「みんなユウキのことが大好きだ。素晴らしいヤツだ」
現地11月27日、グリズリーズはホームでピストンズに勝利した。ピストンズは下位とは言え今シーズンは勢いがあり、ジャ・モラントに加えてザック・イディーも足首のケガで欠場したグリズリーズにとっては油断のできない相手だった。
それでも競ったのは第1クォーターだけ。スコッティ・ピッペンJr.がゲームをコントロールし、この日は復帰2試合目のマーカス・スマートがベンチから出てセカンドユニットを牽引する。第2クォーターを37-18と圧倒すると、第3クォーターも順調にリードを広げ、104-77と大量リードで第4クォーターを迎えた。
この日のフェデックス・フォーラムの観客は1万6200人と、スタンドには少々空席が目立ったが、こういった一方的な展開となった試合終盤に彼らが望むのは、河村勇輝のパフォーマンスだ。
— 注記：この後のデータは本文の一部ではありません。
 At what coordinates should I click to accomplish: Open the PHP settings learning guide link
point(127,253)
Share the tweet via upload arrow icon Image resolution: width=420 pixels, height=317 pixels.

試合が終盤に差し掛かると自然発生的に「We want Yuki!」のコールが起き、それに応えるかのように残り3分14秒に河村はコートに送り出された。
すでに勝敗が決して周りの選手たちが試合に集中しきれていない状況で、ポイントガードとしてのプレーメークは簡単ではなかったが、河村がボールをプッシュするたびにスタンドは大いに沸き、何かが起こる瞬間を見逃すまいとしていた。
残り32秒でそれは起こった。マーカス・サッサーをドライブで押し込んだ河村は、ターンアラウンドからのフェイダウェイ・ジャンプシュートを放つ。難易度の高いシュートで、決して良いチャンスが作れたわけではないが、ここは河村にとって間違いなく『勝負すべき』シーンだった。このシュートがリング中央を射抜くと、ガベージタイムとは思えないほど会場は盛り上がった。
3分間でシュート1本を放って2得点。河村の評価を高める活躍と呼ぶほどではないにせよ、会場に足を運んだファンにチケット代以上の満足感を与えたのは間違いない。
この試合でゲームハイの25得点を記録して勝利の立役者となったマーカス・スマートは、コートインタビューで河村について質問されて、笑顔でこう答えている。「ベンチで僕らは観客と同じぐらい興奮して叫びまくっているよ。みんなユウキのことが大好きだ。素晴らしいヤツだよ。彼がここでやれるのは分かっていた。一生懸命にプレーする、素晴らしいプロフェッショナルだ」
これで河村はNBAでの出場試合数が10となった。トレーニングキャンプ契約から始まったNBA挑戦は、ここまで非常に順調に来ていると言っていいだろう。